Document extract:
Segment Open

My brand is building worlds
Last weekend, #romanceclass had a branding workshop, offered by Maloy Luakian, and hosted by Belle de Jour Power Planner at their new office/HQ in Shaw Boulevard.

Recaps written by the participating authors have called it “personal” and it was! In the past I’ve had conversations with authors about what kind of session we can do to unlock the kind of book we feel we should write…and I didn’t realize that it would come in the form of a “branding” exercise. Instead of digging deep to isolate the “book of our hearts,” I feel that the authors dug in and…possibly found not one book but many. We have so much to say!

I didn’t plan to participate as an author this time because I have to admit, my thoughts and plans are elsewhere right now. I feel like after 24 published books, a calmer writing and release schedule, and organizing community events for other authors and books, I’m starting to see what hits my satisfaction points more and more, and it’s not just the writing or the seeing the book itself. So as Maloy facilitated the workshop, I absorbed all of it, but it was resonating with my community manager self (who is also an author, but not just). And this is what I came up with: I want to build worlds.
When I write books, I build the world my characters live in. And I think my next step is to build worlds around those books now. Find their readers, their people, improve access and distribution, make them into the forms their people need them to be in (audio, video, a weekly series, a popcorn/slumber party/weekend movie). I’ve done partnerships and collaborations over the past ten years and I’ve learned from them, even when they don’t work out. I accept that some future collabs might turn out the same way, because so many things that I try to do are new, and new tends to be someone’s case study, before they decide to go back to their comfort zone. I’ll make an effort to find the people who understand why the worlds around these books matter. All this can and will apply to #romanceclass too, because that’s just how it is. It’s easy to do this for books and authors I adore.

Segment Closed

List every form that the piece on building worlds names for shaping books into what their people need. The entries after this point have no part in this.

[Pixel coordinate grounding data]
Segment Open

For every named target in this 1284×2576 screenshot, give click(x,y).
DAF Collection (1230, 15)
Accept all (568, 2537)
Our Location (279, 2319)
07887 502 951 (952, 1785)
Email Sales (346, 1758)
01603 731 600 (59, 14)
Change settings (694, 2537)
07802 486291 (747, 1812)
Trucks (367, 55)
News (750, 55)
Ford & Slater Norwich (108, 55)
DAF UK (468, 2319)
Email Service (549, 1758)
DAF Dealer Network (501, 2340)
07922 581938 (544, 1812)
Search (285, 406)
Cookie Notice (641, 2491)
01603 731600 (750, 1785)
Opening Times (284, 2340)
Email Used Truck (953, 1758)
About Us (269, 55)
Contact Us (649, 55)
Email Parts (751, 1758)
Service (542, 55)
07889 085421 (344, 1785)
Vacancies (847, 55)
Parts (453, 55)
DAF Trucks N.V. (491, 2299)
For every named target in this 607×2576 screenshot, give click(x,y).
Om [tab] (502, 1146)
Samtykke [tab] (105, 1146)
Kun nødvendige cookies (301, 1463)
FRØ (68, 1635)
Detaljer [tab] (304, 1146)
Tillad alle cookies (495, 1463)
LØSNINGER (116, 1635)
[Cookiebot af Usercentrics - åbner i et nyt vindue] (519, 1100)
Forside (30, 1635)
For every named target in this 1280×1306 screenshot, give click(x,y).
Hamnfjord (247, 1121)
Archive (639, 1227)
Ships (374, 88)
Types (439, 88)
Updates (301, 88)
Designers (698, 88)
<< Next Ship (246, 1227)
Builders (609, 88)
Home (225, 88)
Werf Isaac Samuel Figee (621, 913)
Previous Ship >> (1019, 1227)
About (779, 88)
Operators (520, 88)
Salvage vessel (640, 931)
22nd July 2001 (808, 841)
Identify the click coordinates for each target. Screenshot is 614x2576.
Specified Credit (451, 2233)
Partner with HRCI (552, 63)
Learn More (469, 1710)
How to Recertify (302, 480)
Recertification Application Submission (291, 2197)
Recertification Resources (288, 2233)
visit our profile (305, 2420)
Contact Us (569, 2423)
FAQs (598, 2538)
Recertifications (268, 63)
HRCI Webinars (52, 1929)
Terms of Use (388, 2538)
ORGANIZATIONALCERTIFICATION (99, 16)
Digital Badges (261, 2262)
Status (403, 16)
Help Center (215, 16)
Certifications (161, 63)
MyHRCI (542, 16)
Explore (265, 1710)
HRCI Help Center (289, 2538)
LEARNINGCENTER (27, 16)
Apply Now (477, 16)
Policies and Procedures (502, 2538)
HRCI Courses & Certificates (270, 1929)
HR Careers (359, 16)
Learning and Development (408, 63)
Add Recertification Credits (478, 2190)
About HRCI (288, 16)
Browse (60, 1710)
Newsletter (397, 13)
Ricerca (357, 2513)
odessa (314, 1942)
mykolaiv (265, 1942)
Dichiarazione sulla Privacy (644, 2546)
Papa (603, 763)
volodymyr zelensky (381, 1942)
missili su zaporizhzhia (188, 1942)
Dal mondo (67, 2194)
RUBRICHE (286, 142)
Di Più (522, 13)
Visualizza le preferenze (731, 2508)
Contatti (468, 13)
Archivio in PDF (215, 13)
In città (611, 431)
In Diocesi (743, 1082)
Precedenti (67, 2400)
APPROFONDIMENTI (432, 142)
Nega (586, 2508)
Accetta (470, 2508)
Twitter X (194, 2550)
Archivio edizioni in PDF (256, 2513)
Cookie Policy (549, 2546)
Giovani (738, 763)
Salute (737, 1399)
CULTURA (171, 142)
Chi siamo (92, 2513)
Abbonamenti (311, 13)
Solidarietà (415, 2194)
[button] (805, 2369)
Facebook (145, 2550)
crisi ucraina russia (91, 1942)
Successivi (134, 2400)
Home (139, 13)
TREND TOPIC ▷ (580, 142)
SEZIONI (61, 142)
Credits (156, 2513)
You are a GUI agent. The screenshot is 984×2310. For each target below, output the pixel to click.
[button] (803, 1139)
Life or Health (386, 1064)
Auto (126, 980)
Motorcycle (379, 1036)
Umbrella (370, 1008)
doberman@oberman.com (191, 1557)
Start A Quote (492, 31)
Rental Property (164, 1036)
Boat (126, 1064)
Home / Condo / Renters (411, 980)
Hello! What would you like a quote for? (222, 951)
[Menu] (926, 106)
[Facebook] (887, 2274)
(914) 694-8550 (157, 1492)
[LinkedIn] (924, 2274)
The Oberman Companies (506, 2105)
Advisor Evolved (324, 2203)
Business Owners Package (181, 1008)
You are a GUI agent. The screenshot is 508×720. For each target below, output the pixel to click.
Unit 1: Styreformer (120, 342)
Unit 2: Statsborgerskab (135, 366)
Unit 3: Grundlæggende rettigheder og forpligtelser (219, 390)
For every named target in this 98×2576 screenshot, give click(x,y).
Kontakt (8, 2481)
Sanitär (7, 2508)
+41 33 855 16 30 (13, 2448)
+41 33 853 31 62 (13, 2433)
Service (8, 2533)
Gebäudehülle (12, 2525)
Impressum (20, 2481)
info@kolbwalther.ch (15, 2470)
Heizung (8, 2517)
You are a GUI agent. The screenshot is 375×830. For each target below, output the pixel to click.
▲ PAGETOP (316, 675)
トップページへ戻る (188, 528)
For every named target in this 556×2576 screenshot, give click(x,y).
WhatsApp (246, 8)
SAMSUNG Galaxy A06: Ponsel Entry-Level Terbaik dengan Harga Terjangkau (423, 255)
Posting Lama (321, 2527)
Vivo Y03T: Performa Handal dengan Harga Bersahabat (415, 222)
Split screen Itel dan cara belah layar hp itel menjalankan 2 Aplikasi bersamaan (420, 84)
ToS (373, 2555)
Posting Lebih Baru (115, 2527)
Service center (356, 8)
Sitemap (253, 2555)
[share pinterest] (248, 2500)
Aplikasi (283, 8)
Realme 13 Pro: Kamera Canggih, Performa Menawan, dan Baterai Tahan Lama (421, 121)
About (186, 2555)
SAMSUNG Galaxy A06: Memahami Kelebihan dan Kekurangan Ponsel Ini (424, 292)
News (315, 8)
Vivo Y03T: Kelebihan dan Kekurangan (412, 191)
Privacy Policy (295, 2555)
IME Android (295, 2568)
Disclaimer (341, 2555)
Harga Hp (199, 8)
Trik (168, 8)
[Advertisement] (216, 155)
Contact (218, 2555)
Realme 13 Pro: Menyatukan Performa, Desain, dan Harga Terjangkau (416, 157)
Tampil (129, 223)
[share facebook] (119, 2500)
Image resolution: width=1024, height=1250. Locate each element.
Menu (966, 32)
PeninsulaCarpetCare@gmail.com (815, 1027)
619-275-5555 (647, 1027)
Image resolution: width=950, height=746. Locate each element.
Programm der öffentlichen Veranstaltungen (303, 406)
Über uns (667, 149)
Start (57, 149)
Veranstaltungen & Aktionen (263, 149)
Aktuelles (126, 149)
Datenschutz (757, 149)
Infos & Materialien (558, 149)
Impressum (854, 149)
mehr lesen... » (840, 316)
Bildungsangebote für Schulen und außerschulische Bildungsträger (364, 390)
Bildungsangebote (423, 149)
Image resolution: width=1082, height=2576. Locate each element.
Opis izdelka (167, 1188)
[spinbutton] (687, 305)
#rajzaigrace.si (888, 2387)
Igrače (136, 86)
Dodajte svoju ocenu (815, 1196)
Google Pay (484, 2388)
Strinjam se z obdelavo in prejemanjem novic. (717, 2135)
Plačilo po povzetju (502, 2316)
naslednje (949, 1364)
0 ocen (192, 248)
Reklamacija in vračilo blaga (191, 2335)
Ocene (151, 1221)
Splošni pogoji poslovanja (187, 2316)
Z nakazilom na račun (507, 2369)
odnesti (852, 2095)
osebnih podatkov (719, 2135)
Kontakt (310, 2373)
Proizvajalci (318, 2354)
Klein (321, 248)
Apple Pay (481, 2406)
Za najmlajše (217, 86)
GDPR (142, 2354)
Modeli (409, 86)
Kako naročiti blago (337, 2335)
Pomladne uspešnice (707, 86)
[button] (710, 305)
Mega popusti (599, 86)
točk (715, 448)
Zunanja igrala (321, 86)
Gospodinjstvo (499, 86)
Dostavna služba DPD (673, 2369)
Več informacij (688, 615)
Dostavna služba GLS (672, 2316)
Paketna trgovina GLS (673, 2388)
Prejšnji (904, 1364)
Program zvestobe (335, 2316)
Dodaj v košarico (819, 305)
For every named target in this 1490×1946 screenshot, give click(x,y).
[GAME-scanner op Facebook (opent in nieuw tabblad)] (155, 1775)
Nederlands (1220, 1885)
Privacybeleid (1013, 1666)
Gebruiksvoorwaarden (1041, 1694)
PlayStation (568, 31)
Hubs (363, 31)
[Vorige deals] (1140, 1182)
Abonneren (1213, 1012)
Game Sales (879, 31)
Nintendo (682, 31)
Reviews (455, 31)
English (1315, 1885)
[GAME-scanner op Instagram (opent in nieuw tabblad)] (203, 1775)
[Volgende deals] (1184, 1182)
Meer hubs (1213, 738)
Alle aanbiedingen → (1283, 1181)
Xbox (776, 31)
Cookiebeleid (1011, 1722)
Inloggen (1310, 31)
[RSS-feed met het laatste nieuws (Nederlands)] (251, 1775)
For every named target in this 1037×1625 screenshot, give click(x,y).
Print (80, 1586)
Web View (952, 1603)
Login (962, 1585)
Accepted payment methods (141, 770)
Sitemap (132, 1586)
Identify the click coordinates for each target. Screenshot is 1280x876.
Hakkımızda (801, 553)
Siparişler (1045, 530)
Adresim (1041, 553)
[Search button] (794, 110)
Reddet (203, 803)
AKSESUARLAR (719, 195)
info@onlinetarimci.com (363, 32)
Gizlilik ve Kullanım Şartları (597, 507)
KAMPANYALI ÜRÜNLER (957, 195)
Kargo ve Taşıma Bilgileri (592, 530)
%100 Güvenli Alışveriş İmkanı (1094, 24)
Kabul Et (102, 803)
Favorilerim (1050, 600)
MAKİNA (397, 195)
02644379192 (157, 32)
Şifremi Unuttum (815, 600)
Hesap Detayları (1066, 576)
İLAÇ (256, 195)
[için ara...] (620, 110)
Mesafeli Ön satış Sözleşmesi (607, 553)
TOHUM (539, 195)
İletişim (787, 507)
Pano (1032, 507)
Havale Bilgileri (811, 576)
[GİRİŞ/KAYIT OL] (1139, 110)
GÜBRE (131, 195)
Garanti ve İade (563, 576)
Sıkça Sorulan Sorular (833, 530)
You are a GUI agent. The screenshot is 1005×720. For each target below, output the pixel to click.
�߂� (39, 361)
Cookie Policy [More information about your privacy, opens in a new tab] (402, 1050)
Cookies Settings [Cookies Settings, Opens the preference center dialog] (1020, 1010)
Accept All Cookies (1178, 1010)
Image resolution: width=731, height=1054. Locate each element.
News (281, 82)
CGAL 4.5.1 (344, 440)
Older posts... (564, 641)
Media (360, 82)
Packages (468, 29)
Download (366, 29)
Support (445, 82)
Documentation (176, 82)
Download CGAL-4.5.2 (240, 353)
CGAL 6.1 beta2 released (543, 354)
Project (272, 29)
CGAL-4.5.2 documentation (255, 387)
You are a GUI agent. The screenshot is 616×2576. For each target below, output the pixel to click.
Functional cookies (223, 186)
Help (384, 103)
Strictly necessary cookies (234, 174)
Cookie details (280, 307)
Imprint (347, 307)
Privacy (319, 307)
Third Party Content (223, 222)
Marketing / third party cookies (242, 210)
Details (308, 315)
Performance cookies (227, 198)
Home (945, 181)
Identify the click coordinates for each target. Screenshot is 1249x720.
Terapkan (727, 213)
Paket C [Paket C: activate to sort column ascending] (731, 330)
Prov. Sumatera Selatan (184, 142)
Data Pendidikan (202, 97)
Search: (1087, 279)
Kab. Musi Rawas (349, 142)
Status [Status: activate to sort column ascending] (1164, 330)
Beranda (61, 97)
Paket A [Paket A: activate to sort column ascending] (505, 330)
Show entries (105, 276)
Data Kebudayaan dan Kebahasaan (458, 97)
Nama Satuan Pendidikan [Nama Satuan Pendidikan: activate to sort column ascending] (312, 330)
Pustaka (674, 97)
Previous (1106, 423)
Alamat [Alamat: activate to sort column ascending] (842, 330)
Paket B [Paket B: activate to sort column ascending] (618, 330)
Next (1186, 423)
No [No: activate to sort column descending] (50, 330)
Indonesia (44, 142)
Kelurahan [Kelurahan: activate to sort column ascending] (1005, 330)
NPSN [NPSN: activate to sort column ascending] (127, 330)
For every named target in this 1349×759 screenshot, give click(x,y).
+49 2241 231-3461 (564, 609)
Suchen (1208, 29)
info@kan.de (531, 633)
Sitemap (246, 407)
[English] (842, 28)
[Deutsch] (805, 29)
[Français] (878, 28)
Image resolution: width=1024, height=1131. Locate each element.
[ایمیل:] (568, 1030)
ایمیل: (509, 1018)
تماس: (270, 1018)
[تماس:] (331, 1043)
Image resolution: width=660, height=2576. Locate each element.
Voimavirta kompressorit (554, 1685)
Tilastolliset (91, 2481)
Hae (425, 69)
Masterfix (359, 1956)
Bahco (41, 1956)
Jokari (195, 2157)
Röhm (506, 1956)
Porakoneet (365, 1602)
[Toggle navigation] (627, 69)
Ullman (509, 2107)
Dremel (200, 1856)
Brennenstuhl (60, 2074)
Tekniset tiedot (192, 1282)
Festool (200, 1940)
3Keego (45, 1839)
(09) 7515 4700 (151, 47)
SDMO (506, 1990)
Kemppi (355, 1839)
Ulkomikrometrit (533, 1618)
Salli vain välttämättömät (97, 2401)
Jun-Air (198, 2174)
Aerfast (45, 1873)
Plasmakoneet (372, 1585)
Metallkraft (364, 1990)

Segment Closed

Solution below: Audio, video, a weekly series, and a popcorn/slumber party/weekend movie.